Abstract In nanoscale transistors, quantum mechanical effects such as tunneling and quantization significantly influence device characteristics. However, large-scale quantum transport simulation still remains a challenging field, making it difficult to account for quantum mechanical effects arising from the complex device geometries. Here we report the “quantum access resistance (QAR)” at the constriction as a hidden key bottleneck of the gate-all-around (GAA) transistors. Based on the non-equilibrium Green’s function (NEGF) formalism, we observe strong carrier reflection at the junction of bulk source/drain (S/D) and nanosheet (NS) channel, which substantially degrades the device performance.
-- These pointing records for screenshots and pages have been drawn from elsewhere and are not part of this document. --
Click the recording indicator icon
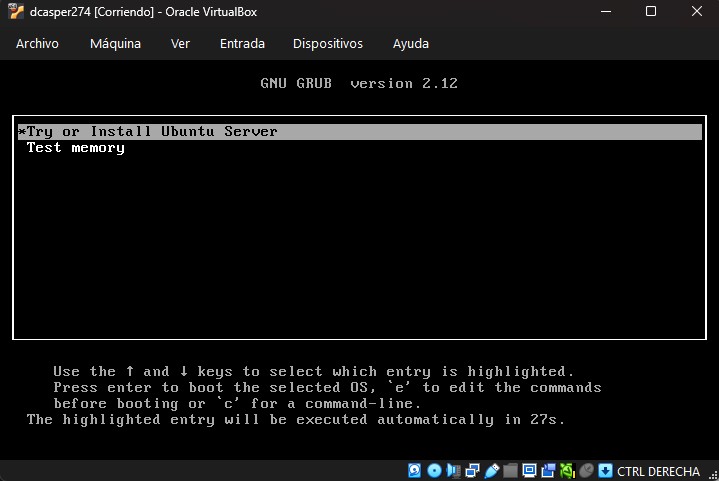 coord(548,470)
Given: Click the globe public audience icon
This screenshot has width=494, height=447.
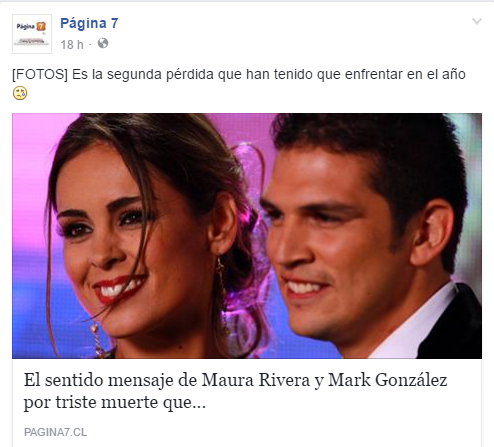Looking at the screenshot, I should tap(103, 43).
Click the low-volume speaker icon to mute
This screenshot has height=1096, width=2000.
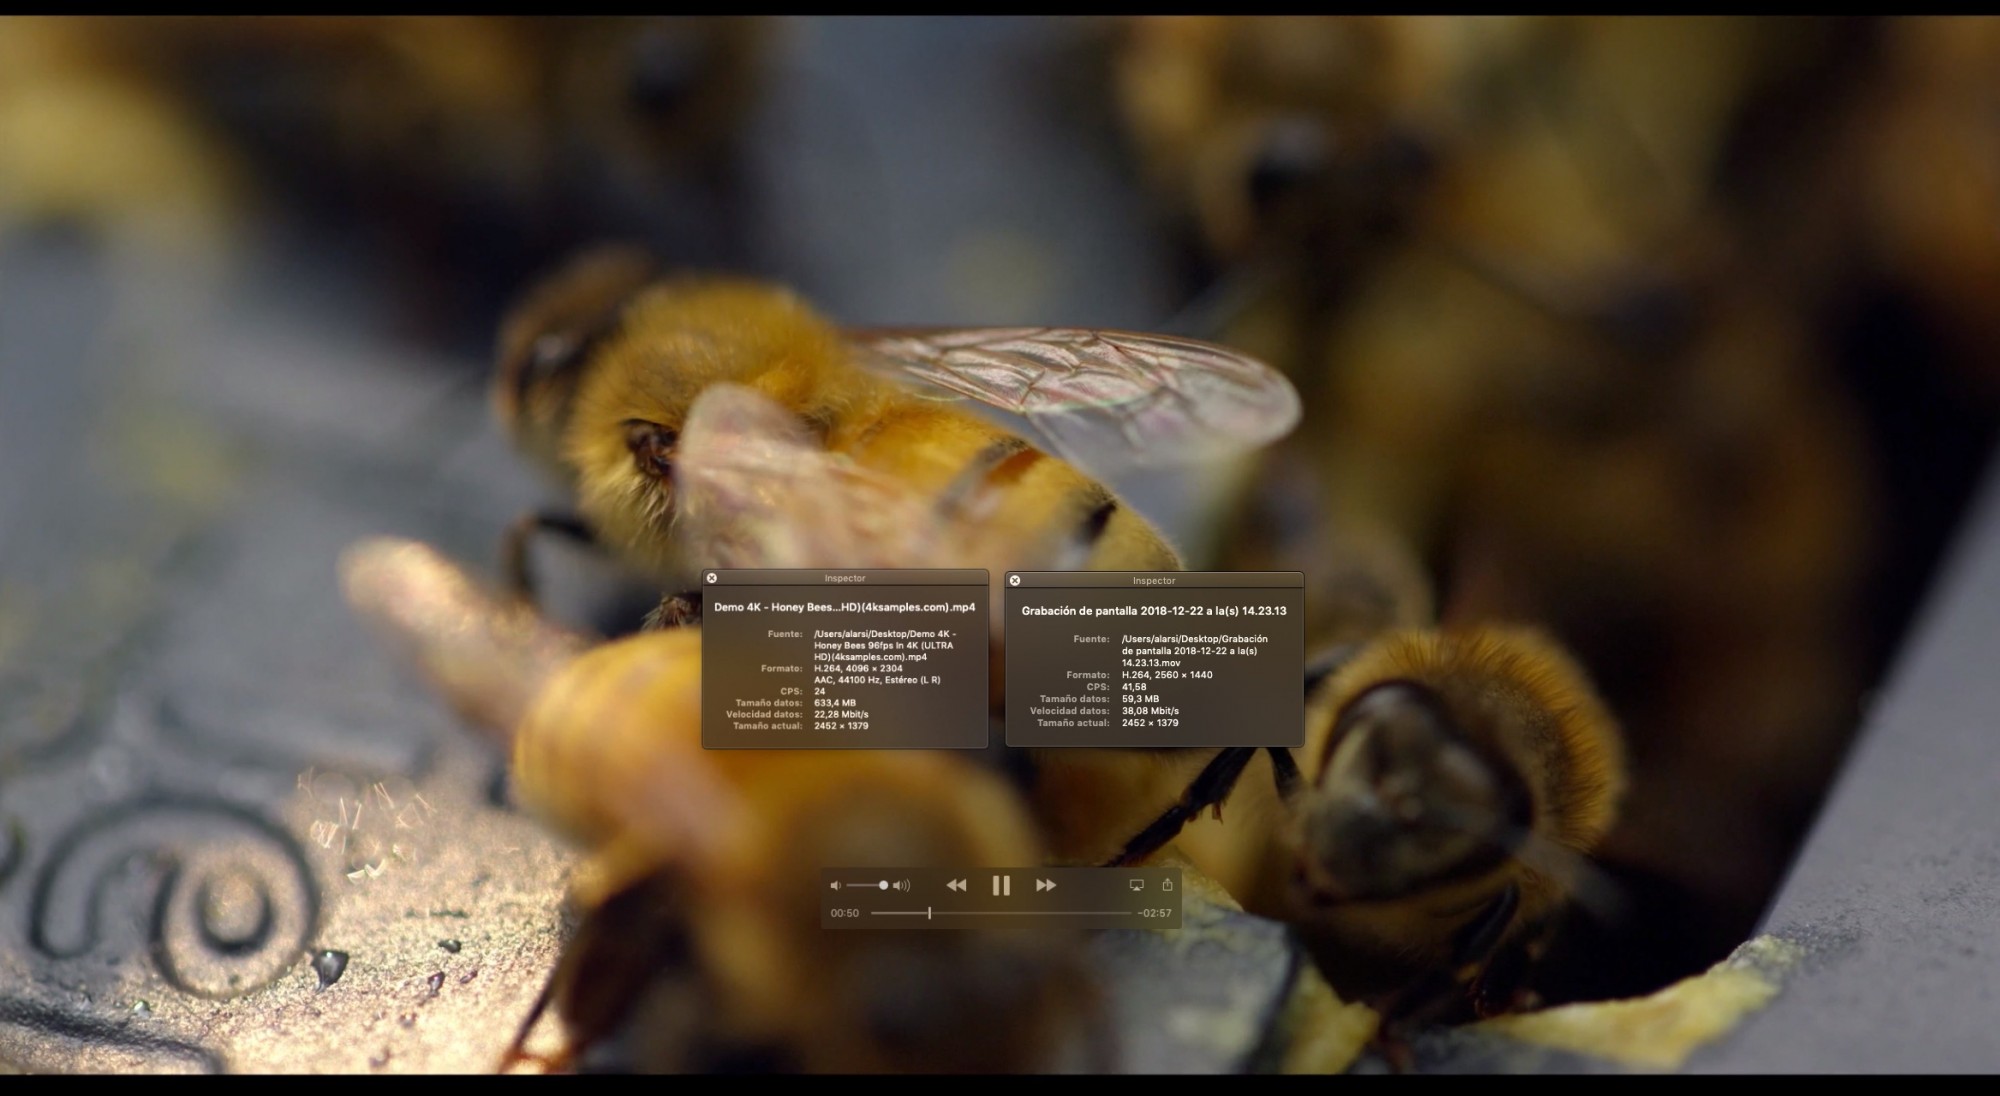point(836,885)
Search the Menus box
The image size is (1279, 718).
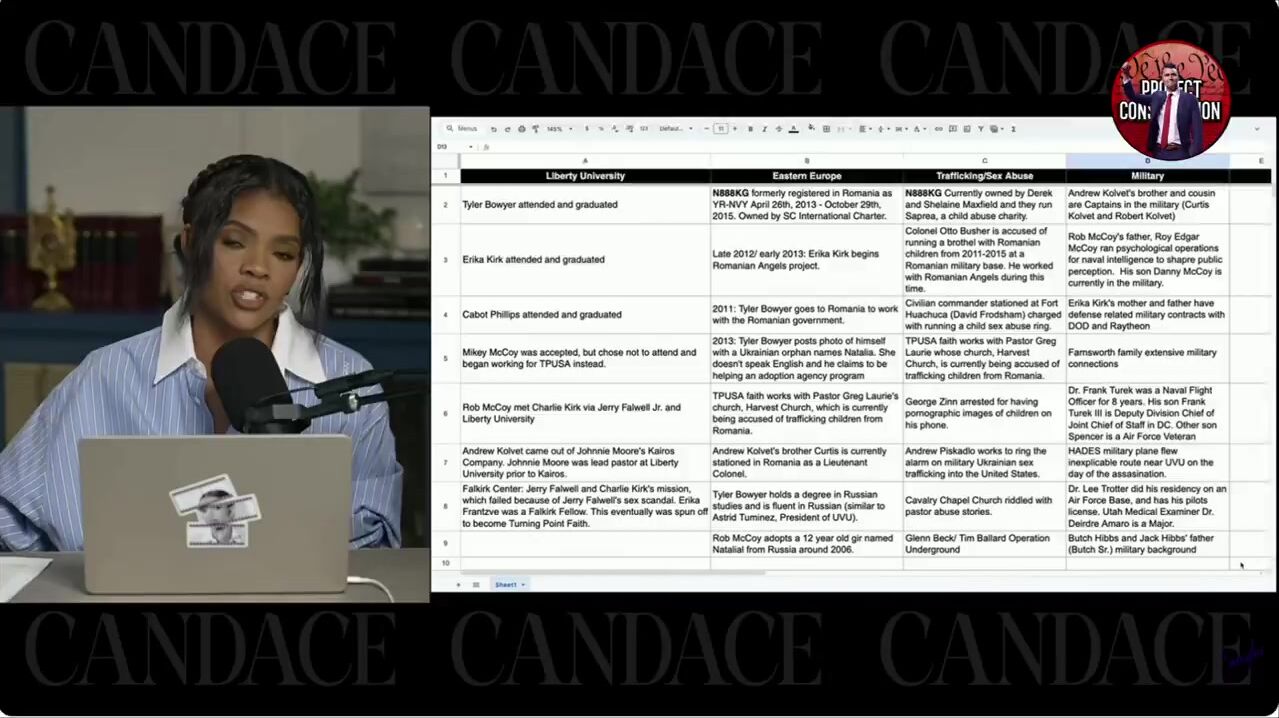pos(466,129)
Various scenarios for the device shape, scattering rate, and doping profile demonstrate the peculiar device operations. We also evaluate the QAR in the realistic stacked NS GAAFETs with highly-parallelized 2/2.5 dimensional simulation. It is revealed that the complex geometrical effects result in several unusual phenomena and unique device optimization strategies. We propose that the dog-bone-shaped NS extension, with moderate contact depth, can maximize the carrier injection and device performance. As our results yield reliable on-current compared to the hardware data, full quantum simulation is readily applicable to the realistic device optimization, shifting the paradigm in design of future technology nodes.